Trennung der Rechtsparteien und politische Folgen
Die Tessiner Schwesterparteien Lega und SVP gehen getrennte Wege. Auslöser ist eine Kontroverse um Regierungspräsident Claudio Zali (Lega), der Anfang Juni Vertreterinnen und Vertreter der kantonalen Justizbehörde und des Strafvollzugs einberief, um sich nach dem Befinden eines 14-Jährigen zu erkundigen, der in der Haftanstalt La Farera untergebracht ist. Die SVP kündigte daraufhin das jahrelange gemeinsame Vorgehen auf und plant, bei den Kantonswahlen 2027 eigenständig anzutreten.
Die Angelegenheit hat im Kantonsparlament Wellen geschlagen.

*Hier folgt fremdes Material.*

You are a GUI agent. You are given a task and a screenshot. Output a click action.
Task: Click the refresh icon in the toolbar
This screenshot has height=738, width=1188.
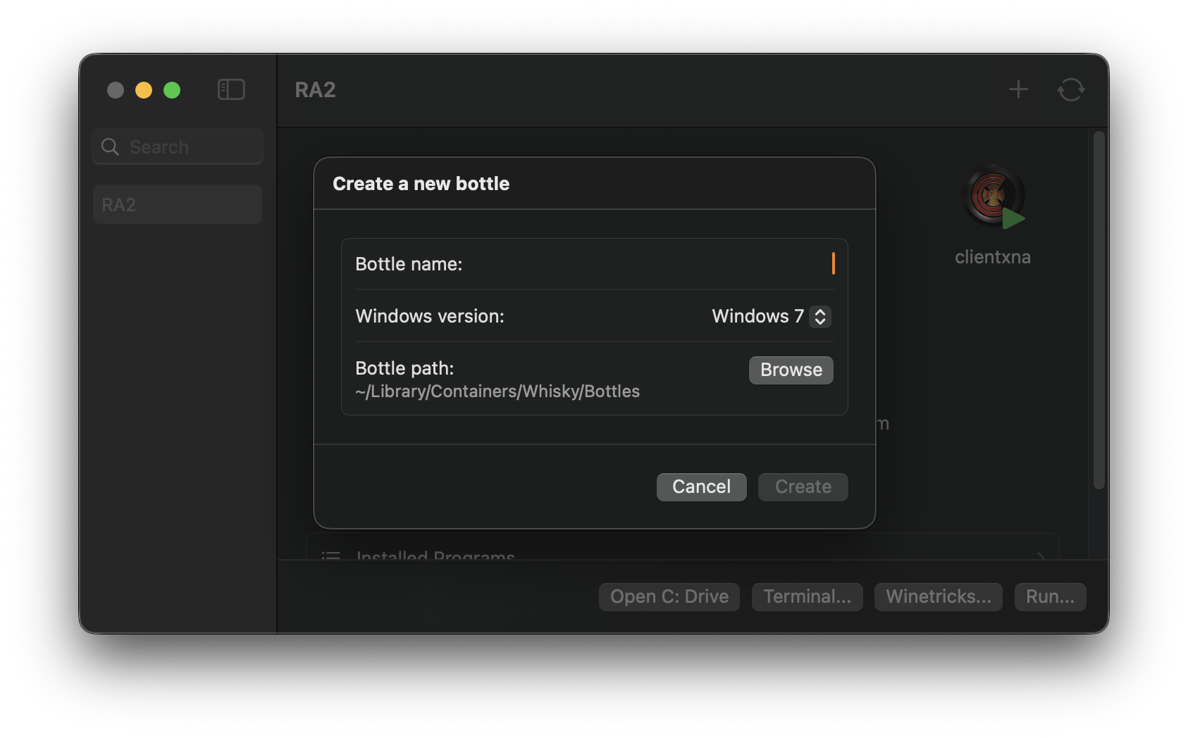pos(1070,89)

Zwei Kommissionen zeigten sich alarmiert und verlangten, dass die Geschäftsprüfungskommission die Vorfälle näher prüft. Vorrangig geht es der Kommission nicht darum, warum ein Minderjähriger in einer Einrichtung für Erwachsene sitzt – das kann laut Parlament vorkommen, wenn geeignete Plätze fehlen – sondern um die Frage persönlicher Verbindungen und möglicher Kompetenzüberschreitungen.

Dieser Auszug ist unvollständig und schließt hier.